Volume > Issue > Controlling the Passions: A Psychiatrist’s Perspective

Controlling the Passions: A Psychiatrist’s Perspective

TWO GREAT TRUTHS ABOUT HUMAN NATURE

By Richard B. Corradi | March 2024
Richard B. Corradi, M.D., is Emeritus Professor of Psychiatry at the School of Medicine of Case Western Reserve University in Cleveland, Ohio. In addition to professional journals, he has been published in general-interest journals such as The Federalist, Public Discourse, and First Things.

The Judeo-Christian assessment of human nature is not a positive one. The Hebrew Bible reads, “The heart is deceitful above all things, and desperately corrupt; who can understand it?” (Jer. 17:9), and the New Testament says, “From within, out of the heart of man, come evil thoughts, fornication, theft, murder, adultery, coveting, wickedness, deceit, licentiousness, envy, slander, pride, foolishness” (Mk. 7:21). And in his Letter to the Romans, St. Paul writes that “all have sinned and fall short of the glory of God” (3:23).

Sigmund Freud recognized the instinctual drives of aggression and sexuality as the core of our humanity. He saw both as the psychic forces that motivate and energize human behavior, as well as the wellspring of the darkest and most sinister aspects of human nature. To his friend, the Swiss pastor Oskar Pfister, he wrote that he didn’t see much good in people, whether or not they subscribed to an ethical doctrine. And of his own psychoanalytic method, Freud’s modest claim (unlike the claims of some of his followers) was that the most it could accomplish would be to turn neurotic misery into ordinary human unhappiness.

Substitute Freud’s “id” for the biblical use of “heart” as the metaphorical repository of the psychic forces that drive human desires and behavior and you have similar views of human nature. The catalog of sins in Mark’s Gospel is illustrative of unbridled expressions of the id’s aggressive and sexual drives.

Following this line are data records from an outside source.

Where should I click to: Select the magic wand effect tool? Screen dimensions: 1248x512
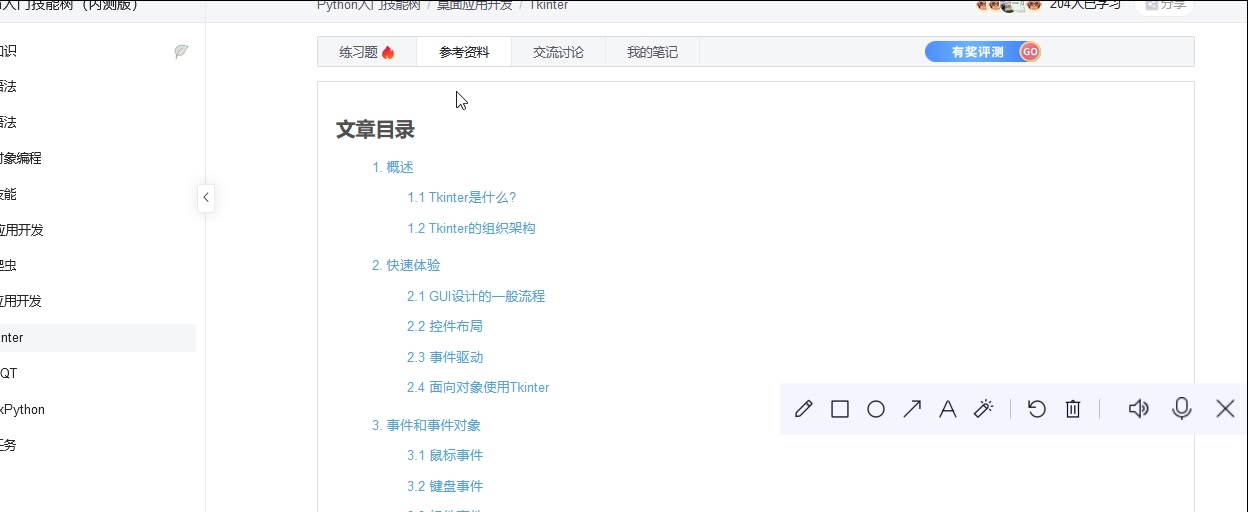[984, 409]
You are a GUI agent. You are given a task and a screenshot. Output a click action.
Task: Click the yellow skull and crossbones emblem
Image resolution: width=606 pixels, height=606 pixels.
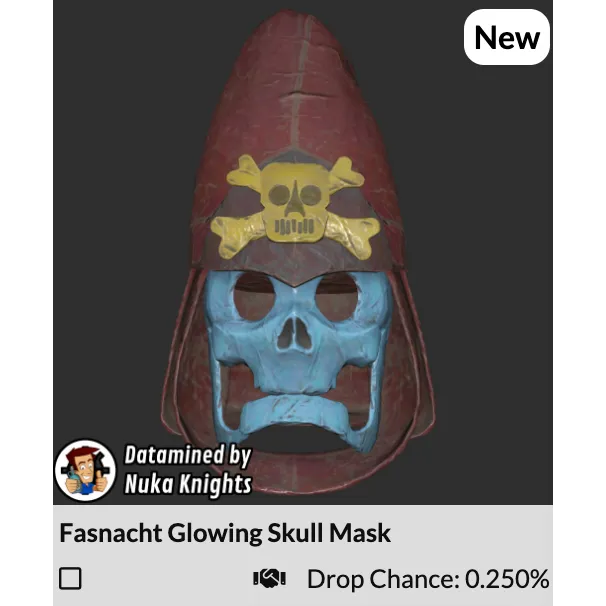(295, 207)
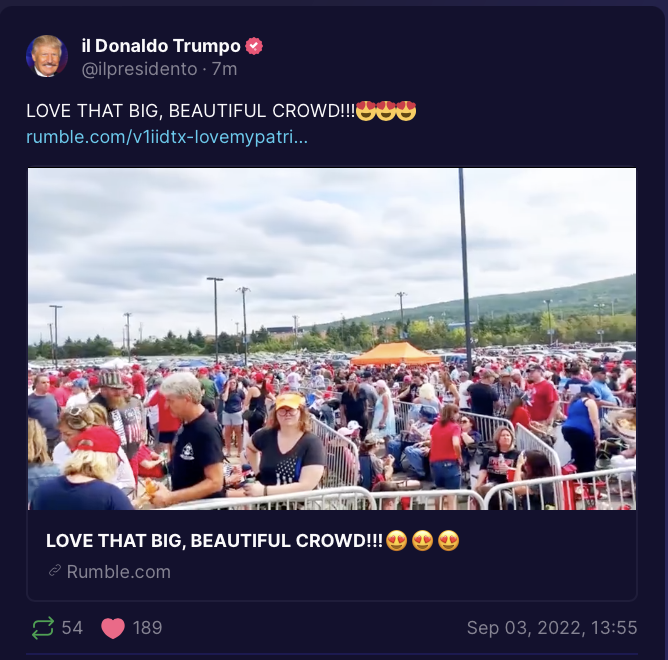Click first heart-eyes emoji in post text
Image resolution: width=668 pixels, height=660 pixels.
[x=365, y=111]
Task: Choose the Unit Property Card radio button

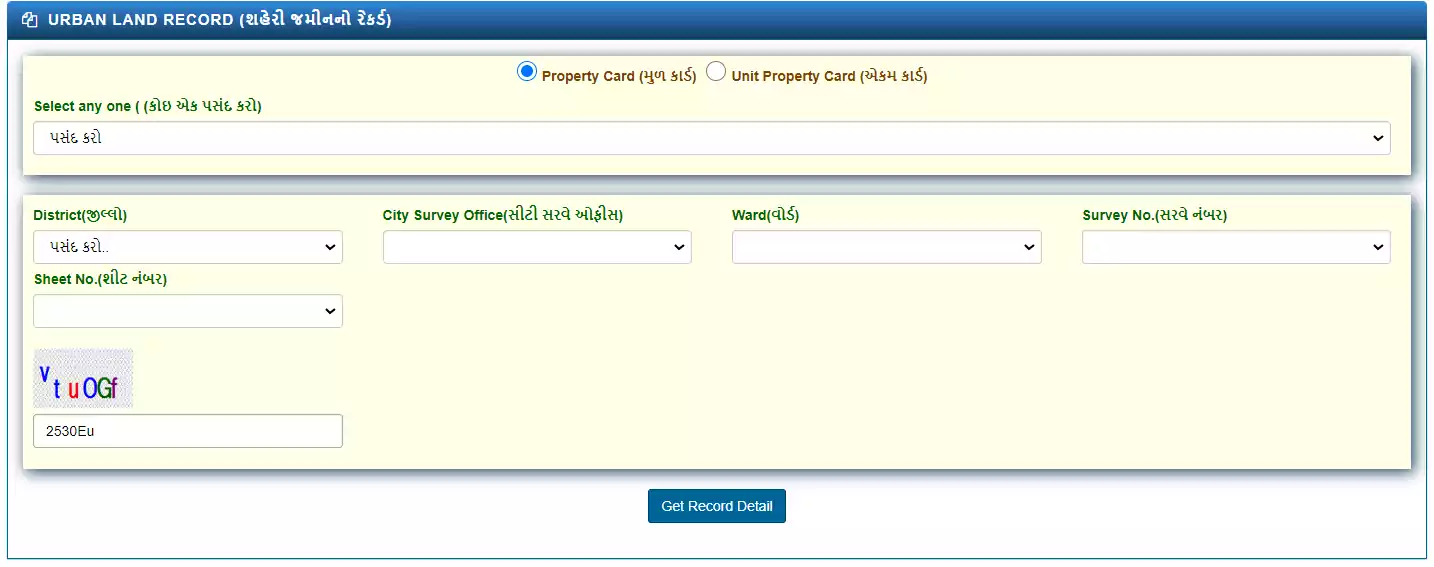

That aggression and sexuality are basic human drives requires no theoretical justification, nor does the notion that their expression, control, and regulation are intensely problematic, both collectively and individually. Human history is a chronicle of war between states and nations, and conflicts regarding sexuality and its expression have perpetually roiled human society, not least that of contemporary America. Every psychiatrist can testify that helping people deal with their anger and sexuality is a major focus in psychotherapy. Whatever the taint in human nature — called Original Sin in the Christian narrative or Eros vs. Thanatos in the psychoanalytic — controlling the forces of aggression and sexuality is a defining feature of the human experience. In fact, the degree to which these drives are mastered determines the maturity of individuals and the success of groups, from the familial to the national. When asked to define “normality,” Freud was reputed to reply, “The ability to work and to love,” that is, the highest — or, in his terms, “sublimated” — expression of aggression and sexuality, respectively.